As revisões de programas de Nordic curls descrevem alterações na força excêntrica e na arquitetura muscular, mas os volumes e as progressões usados variam (Medeiros et al., 2020). É uma boa razão para não tratar o exercício como um teste diário. O guia prático de utilização mostra a montagem e a execução básica; essa explicação não substitui a avaliação do seu ponto de ancoragem nem do seu nível de treino.
Como treinar a cadeia posterior em casa
Para duas sessões curtas por semana, esta distribuição é simples:
Sessão A
- Hip hinge: 2 séries de 6 repetições controladas.
- Ponte de glúteos: 2 a 3 séries de 8 a 12 repetições.
- Step-up: 2 séries de 6 a 10 por lado.
- Bird-dog: 2 séries de 5 repetições controladas por lado.
Sessão B
- Romanian deadlift: 3 séries de 6 a 10 repetições.
- Slider curl: 2 a 3 séries de 5 a 10 repetições.
- Nordic curl assistido: apenas quando adequado, 2 séries curtas com ampla margem de reserva.
Este é um modelo de escolha, não uma prescrição individual. Mantenha pelo menos um passo repetível entre níveis: primeiro a técnica, depois a amplitude de movimento, a seguir o ritmo ou as repetições e só depois resistência adicional. Em caso de dor aguda, perda súbita de força ou sintomas recorrentes, não force e peça uma avaliação a um profissional de saúde habilitado.

Erros frequentes no treino de força da parte posterior do corpo
O primeiro erro é fazer apenas hinges pesados. Assim, deixa de lado a flexão controlada do joelho e a estabilização. O segundo é levar todos os exercícios até a fadiga tornar a técnica desorganizada. O terceiro é acrescentar ao mesmo tempo mais peso, mais repetições e uma amplitude maior.
Um treino útil da cadeia posterior é fácil de acompanhar. Registe o exercício, as séries, as repetições, o ritmo e a resposta no dia seguinte. Se a execução se mantiver igual, escolha uma pequena progressão. Se a posição das costas ficar instável, se as ancas descerem nos curls ou se perder o equilíbrio nos step-ups, recue um passo.
Perguntas frequentes sobre exercícios da cadeia posterior
Que músculos são treinados com exercícios da cadeia posterior?
Treina sobretudo músculos que cooperam na extensão da anca, na flexão do joelho e na estabilização do tronco, incluindo glúteos, isquiotibiais, extensores da coluna e, em alguns movimentos, os gémeos. A ênfase varia consoante o exercício. Um hip hinge é dominante da anca, um slider curl exige mais flexão do joelho e um bird-dog centra-se sobretudo no controlo.
══════════
Tarefas obrigatórias:
• 1. No excerto sobre o treino da cadeia posterior, porque é que fazer apenas hinges pesados é apontado como um erro? Responda em uma a três frases.
• 2. Reproduza do excerto sobre a cadeia posterior o trecho que vai de "- Step-up: 2" até "margem de reserva.".
Não é preciso consultar a listagem.

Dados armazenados
══════════
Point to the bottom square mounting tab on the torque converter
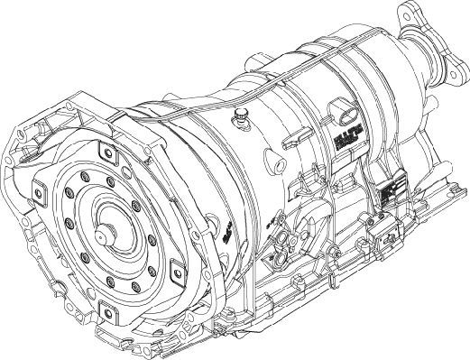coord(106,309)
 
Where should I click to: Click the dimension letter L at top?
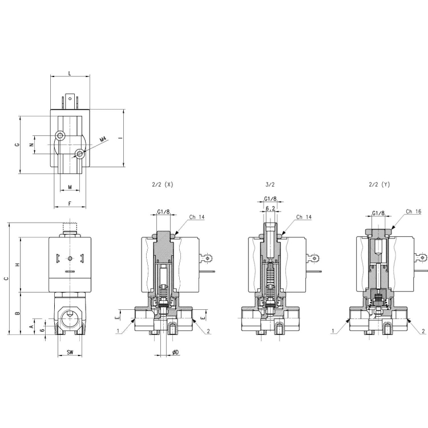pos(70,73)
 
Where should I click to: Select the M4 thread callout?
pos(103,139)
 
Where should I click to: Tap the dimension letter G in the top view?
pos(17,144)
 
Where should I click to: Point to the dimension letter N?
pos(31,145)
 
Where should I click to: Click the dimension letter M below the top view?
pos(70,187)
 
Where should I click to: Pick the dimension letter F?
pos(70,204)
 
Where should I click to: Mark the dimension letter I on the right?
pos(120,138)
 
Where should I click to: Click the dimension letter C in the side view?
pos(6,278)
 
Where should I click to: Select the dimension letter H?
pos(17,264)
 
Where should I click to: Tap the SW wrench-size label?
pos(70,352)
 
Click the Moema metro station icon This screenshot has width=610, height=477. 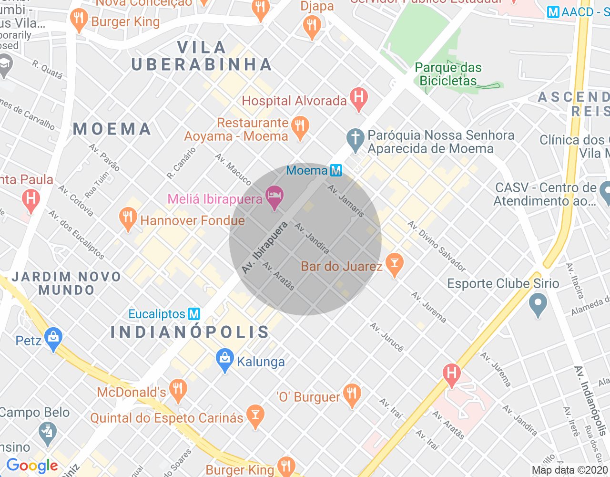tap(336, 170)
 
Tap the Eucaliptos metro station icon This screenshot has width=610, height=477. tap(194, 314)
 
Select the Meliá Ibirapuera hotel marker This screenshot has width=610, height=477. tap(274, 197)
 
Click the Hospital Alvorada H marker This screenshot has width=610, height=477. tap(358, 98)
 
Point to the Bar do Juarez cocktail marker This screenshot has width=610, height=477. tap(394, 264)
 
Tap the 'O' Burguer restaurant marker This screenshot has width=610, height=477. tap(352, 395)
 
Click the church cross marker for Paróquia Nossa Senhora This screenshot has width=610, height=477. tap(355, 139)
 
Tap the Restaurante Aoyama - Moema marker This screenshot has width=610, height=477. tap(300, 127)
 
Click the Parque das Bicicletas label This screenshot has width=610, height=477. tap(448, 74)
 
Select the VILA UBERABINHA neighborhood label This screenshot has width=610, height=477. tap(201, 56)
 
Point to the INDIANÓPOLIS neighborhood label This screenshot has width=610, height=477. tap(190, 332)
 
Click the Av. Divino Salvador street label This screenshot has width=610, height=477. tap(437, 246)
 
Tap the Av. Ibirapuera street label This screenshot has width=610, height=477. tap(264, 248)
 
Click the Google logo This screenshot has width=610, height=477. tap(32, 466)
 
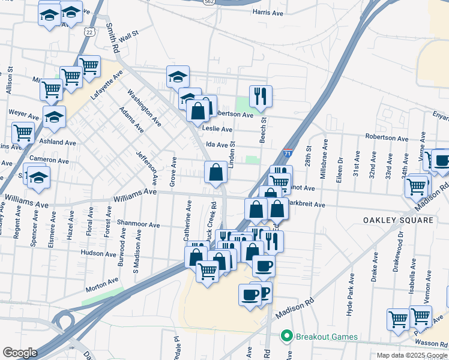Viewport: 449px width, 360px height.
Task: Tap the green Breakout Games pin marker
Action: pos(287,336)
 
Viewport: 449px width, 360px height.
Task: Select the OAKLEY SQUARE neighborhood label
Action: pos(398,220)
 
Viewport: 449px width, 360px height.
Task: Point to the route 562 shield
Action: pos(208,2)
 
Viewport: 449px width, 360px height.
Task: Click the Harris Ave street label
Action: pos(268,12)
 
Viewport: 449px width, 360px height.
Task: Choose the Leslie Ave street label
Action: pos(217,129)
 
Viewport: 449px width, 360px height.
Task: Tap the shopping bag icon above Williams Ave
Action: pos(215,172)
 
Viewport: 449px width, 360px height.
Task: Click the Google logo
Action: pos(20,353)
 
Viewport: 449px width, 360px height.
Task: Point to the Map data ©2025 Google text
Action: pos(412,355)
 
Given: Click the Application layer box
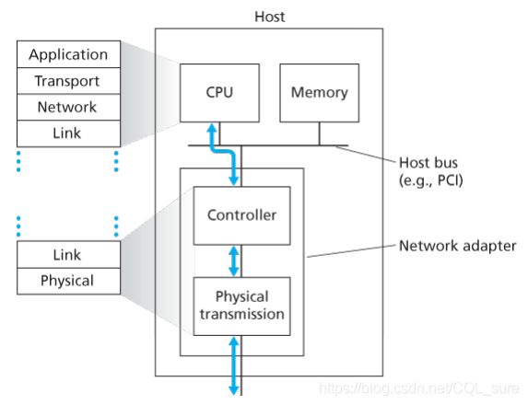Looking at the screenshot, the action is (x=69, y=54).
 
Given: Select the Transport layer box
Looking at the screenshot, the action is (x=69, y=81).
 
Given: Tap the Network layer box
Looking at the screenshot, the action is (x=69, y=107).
══════════
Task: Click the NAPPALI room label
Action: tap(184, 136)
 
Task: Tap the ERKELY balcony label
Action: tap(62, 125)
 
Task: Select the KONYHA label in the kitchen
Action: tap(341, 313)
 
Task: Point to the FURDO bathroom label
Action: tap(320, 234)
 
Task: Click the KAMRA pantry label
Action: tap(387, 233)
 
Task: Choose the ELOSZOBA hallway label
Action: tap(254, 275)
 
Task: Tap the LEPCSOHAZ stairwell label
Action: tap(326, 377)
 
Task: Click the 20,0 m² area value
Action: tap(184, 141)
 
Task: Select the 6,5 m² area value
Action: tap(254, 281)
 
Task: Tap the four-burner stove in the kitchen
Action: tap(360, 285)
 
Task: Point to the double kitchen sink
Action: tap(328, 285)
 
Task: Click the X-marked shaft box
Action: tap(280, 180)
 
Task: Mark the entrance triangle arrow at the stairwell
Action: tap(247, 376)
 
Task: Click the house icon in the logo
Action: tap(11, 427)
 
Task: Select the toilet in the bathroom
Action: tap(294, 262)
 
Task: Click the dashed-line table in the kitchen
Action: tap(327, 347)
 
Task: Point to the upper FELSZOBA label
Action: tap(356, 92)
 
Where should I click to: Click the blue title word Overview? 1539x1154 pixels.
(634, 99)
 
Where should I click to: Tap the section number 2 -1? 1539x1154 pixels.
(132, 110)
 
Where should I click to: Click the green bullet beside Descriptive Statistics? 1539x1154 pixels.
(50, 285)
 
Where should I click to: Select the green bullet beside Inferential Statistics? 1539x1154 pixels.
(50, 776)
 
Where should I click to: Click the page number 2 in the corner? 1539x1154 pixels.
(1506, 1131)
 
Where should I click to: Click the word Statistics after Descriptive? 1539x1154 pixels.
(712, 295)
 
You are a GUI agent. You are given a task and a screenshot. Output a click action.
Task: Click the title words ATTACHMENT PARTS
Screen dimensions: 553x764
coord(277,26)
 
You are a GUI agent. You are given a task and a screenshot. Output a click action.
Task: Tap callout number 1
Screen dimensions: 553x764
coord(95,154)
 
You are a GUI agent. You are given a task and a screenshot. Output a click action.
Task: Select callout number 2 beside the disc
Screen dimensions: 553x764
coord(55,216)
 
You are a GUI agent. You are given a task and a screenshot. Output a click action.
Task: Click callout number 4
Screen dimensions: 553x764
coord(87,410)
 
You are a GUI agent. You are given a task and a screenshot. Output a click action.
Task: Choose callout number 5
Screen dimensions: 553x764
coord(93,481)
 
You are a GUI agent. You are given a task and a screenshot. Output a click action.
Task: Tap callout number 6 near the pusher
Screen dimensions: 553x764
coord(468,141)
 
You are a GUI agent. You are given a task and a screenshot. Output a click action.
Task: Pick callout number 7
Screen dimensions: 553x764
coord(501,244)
══════════
Soluções por tarefa:
• 1. Porque, ao fazer apenas hinges pesados, deixa-se de lado a flexão controlada do joelho e a estabilização.

• 2.
- Step-up: 2 séries de 6 a 10 por lado.
- Bird-dog: 2 séries de 5 repetições controladas por lado.
Sessão B
- Romanian deadlift: 3 séries de 6 a 10 repetições.
- Slider curl: 2 a 3 séries de 5 a 10 repetições.
- Nordic curl assistido: apenas quando adequado, 2 séries curtas com ampla margem de reserva.